> Provided data
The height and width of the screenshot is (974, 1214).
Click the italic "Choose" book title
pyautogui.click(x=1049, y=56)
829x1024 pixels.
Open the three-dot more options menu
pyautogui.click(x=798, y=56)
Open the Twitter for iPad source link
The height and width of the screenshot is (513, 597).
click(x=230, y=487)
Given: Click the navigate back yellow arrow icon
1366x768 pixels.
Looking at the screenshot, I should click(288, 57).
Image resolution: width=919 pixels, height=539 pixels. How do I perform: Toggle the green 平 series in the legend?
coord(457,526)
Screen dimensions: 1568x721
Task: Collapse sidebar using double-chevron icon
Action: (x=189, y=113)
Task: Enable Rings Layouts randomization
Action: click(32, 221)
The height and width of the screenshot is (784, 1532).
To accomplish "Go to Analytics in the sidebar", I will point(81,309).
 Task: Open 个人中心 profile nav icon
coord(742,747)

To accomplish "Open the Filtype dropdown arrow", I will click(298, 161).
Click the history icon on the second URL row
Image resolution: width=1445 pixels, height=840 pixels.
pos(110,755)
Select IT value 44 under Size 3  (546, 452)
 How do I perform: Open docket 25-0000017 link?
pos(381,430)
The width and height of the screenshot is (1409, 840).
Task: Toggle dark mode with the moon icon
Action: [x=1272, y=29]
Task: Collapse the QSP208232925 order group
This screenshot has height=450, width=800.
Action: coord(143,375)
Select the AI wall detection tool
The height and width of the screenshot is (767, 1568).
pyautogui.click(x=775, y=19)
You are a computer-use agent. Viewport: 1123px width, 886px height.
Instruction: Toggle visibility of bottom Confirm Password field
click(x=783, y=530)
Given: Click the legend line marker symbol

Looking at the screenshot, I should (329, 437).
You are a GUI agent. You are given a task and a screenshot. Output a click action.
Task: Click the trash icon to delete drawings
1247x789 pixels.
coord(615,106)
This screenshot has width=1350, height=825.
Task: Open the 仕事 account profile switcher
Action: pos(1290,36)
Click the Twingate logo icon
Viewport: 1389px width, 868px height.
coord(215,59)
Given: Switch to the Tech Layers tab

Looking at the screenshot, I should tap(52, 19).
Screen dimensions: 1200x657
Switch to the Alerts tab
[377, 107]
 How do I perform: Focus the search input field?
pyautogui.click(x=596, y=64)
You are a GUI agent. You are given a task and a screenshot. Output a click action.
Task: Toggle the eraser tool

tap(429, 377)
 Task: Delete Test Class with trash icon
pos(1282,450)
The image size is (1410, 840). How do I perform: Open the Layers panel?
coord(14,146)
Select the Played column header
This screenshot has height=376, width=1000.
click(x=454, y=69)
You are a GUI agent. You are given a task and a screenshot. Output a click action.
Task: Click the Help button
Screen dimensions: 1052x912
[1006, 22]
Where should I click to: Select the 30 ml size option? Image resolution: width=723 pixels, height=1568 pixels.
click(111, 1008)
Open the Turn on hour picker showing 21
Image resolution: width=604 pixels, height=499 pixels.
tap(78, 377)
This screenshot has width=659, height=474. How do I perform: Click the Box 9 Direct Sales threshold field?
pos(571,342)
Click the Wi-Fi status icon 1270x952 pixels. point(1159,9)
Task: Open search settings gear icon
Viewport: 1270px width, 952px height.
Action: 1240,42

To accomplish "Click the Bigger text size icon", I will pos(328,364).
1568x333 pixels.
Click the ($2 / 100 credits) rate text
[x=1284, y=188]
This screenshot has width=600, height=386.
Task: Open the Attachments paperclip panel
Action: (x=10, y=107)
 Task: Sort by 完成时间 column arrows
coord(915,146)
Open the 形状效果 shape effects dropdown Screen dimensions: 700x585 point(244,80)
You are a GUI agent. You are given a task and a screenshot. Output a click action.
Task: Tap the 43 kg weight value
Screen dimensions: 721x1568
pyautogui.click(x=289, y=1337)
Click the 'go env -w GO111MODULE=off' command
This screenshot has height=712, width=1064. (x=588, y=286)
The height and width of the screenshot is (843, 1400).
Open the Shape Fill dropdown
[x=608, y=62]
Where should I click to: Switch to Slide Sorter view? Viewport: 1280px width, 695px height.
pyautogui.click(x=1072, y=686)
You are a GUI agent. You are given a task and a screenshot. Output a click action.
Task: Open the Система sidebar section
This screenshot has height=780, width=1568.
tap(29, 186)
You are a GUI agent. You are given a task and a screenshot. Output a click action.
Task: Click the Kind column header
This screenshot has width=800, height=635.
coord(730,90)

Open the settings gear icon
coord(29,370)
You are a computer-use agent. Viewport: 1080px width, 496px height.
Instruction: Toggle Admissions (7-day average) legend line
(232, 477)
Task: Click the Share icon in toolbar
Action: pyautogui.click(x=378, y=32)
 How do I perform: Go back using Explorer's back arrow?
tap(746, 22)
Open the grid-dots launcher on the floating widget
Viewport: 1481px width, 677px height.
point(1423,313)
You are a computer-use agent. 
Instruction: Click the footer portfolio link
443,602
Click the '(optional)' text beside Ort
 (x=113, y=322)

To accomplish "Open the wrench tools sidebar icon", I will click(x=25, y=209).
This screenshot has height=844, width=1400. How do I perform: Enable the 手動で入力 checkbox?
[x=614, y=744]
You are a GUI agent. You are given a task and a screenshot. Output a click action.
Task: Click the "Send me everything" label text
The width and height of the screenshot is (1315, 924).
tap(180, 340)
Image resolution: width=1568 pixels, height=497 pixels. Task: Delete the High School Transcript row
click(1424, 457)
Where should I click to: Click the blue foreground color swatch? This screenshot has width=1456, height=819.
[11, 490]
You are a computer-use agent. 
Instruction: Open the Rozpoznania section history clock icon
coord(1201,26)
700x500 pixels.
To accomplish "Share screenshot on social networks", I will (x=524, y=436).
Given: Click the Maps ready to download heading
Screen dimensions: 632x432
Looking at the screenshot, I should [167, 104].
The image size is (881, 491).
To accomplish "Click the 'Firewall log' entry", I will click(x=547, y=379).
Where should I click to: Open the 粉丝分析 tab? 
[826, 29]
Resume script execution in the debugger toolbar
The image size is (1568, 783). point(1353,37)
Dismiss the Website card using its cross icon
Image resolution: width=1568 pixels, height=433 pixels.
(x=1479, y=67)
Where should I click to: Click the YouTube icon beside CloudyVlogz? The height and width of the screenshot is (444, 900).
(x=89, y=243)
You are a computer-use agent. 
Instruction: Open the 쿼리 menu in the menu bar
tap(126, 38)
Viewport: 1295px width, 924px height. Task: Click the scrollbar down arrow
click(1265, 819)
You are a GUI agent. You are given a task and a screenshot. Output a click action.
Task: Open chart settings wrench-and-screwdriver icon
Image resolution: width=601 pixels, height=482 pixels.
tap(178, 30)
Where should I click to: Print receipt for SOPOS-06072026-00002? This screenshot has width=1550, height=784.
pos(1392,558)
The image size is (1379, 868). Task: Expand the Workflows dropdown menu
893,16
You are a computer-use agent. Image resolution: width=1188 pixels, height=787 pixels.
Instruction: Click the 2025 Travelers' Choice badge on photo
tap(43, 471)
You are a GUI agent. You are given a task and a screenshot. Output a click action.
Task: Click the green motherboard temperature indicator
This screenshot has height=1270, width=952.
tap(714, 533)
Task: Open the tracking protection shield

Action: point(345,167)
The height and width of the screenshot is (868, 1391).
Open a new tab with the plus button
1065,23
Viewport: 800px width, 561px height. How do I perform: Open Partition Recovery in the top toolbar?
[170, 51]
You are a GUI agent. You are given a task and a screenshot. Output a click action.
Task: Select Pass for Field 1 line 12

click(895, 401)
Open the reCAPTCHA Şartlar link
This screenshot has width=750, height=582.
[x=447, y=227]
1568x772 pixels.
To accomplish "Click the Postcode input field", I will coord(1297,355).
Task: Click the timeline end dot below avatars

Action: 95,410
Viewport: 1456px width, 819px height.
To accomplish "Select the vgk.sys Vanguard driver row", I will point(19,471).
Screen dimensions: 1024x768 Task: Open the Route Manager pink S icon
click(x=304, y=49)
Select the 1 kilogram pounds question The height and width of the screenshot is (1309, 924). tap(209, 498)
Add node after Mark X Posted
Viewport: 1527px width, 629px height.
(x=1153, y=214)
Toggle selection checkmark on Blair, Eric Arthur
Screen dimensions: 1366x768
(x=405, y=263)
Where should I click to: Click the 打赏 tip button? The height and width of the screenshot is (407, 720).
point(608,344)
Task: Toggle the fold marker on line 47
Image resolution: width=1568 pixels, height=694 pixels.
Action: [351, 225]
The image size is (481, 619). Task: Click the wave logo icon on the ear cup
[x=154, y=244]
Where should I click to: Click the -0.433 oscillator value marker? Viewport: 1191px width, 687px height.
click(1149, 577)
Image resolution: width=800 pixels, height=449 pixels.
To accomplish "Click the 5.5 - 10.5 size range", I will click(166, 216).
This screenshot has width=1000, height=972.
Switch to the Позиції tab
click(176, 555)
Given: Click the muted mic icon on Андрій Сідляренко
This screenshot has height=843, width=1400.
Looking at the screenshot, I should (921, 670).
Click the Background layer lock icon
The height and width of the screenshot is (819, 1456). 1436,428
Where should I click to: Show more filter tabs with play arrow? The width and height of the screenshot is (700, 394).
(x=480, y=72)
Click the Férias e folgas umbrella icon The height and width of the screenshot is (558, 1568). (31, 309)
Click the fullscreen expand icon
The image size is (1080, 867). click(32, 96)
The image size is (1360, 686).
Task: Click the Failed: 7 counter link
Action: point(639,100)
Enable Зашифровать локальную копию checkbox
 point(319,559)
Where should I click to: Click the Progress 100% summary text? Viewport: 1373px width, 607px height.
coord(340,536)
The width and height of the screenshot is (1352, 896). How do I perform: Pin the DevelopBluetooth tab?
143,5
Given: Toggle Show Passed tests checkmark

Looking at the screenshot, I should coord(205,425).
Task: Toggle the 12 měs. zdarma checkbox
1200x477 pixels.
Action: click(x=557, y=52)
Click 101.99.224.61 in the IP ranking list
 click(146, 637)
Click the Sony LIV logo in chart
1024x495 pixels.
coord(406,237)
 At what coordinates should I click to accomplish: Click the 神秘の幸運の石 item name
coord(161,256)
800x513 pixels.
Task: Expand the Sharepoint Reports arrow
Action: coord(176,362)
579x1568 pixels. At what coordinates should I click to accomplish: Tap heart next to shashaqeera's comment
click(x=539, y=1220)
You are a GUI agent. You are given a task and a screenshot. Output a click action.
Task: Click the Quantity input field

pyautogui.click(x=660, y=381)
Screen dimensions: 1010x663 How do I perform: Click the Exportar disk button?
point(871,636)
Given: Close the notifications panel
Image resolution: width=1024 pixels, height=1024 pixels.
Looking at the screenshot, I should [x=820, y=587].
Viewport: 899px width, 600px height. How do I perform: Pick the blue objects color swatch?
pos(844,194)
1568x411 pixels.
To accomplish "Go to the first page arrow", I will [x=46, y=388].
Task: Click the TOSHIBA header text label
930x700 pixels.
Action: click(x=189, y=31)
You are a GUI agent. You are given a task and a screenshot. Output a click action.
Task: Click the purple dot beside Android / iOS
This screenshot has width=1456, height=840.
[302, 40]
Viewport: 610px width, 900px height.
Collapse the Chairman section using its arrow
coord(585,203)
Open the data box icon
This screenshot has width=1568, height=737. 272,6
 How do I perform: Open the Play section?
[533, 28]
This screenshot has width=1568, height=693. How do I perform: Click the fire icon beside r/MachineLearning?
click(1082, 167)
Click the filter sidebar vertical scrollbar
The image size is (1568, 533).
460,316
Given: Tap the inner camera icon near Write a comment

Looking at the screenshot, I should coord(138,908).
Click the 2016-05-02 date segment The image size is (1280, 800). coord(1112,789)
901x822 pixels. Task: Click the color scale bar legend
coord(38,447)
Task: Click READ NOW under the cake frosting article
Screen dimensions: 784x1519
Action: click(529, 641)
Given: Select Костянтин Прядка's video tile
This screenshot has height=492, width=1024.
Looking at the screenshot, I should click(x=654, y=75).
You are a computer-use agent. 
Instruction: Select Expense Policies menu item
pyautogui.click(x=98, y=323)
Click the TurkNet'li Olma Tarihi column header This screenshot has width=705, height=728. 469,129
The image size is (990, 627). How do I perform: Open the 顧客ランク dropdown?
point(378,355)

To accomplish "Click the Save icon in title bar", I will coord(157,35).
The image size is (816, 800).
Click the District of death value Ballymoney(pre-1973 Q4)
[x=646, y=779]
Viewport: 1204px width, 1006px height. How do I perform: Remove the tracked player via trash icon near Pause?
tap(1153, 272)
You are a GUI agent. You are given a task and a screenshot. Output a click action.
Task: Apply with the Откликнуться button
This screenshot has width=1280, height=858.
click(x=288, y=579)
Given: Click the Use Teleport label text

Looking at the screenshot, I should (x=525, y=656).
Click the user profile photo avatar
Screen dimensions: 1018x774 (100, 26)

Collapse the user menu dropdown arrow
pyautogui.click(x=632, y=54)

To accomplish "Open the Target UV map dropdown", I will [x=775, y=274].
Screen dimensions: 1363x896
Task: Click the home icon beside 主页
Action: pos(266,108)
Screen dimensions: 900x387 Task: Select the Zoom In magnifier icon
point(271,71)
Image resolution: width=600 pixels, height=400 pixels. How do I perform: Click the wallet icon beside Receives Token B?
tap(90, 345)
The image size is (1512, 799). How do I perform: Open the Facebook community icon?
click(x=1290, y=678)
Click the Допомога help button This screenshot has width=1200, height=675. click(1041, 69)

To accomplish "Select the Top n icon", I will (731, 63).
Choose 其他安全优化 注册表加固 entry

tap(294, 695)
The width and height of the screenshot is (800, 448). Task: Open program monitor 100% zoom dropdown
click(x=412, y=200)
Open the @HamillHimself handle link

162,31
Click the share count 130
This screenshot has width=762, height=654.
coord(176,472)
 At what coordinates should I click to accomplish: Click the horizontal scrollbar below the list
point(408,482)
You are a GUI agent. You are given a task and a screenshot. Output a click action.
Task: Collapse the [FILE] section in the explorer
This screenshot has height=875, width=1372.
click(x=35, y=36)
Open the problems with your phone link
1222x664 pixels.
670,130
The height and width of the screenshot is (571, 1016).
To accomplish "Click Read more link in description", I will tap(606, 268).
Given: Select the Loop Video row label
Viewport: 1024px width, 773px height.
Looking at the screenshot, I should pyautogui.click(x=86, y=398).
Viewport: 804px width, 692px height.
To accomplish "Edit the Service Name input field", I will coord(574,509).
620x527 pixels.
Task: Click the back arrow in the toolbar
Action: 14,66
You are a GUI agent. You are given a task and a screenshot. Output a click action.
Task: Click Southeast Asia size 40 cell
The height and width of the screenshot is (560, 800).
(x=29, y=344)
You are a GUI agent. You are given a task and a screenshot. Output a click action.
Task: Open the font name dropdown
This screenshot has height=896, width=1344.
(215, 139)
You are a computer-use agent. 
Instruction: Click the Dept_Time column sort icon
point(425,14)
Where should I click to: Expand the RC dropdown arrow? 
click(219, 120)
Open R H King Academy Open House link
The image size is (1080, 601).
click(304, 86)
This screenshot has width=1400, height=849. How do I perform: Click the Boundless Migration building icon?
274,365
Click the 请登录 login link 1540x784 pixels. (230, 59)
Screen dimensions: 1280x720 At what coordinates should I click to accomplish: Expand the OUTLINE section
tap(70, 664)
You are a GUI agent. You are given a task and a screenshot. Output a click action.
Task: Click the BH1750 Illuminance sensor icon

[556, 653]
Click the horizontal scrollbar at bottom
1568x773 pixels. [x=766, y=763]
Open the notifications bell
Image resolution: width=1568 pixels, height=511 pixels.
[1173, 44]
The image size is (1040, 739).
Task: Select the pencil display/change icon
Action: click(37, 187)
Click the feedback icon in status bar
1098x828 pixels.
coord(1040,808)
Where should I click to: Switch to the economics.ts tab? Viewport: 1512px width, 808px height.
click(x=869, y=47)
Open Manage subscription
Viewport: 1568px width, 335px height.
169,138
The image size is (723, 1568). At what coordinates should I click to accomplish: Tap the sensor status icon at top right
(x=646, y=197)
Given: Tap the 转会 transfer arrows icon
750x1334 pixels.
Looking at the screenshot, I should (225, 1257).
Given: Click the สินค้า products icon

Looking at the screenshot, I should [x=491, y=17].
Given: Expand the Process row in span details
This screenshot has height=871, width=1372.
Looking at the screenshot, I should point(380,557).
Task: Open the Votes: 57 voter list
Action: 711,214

> Given instruction
Rewrite the material starting at the line containing "Where should I click to: Click the 打赏" and ending at the line containing "Action: point(639,100)", changing "fold marker" to "bookmark" and leaving everything else unchanged.

> Output of the task
Where should I click to: Click the 打赏 tip button? The height and width of the screenshot is (407, 720).
point(608,344)
Task: Toggle the bookmark on line 47
Image resolution: width=1568 pixels, height=694 pixels.
Action: [351, 225]
The image size is (481, 619). Task: Click the wave logo icon on the ear cup
[x=154, y=244]
Where should I click to: Click the -0.433 oscillator value marker? Viewport: 1191px width, 687px height.
click(1149, 577)
Image resolution: width=800 pixels, height=449 pixels.
To accomplish "Click the 5.5 - 10.5 size range", I will click(166, 216).
This screenshot has width=1000, height=972.
Switch to the Позиції tab
click(176, 555)
Given: Click the muted mic icon on Андрій Сідляренко
This screenshot has height=843, width=1400.
Looking at the screenshot, I should (921, 670).
Click the Background layer lock icon
The height and width of the screenshot is (819, 1456). 1436,428
Where should I click to: Show more filter tabs with play arrow? The width and height of the screenshot is (700, 394).
(x=480, y=72)
Click the Férias e folgas umbrella icon The height and width of the screenshot is (558, 1568). (31, 309)
Click the fullscreen expand icon
The image size is (1080, 867). click(32, 96)
The image size is (1360, 686).
Task: Click the Failed: 7 counter link
Action: point(639,100)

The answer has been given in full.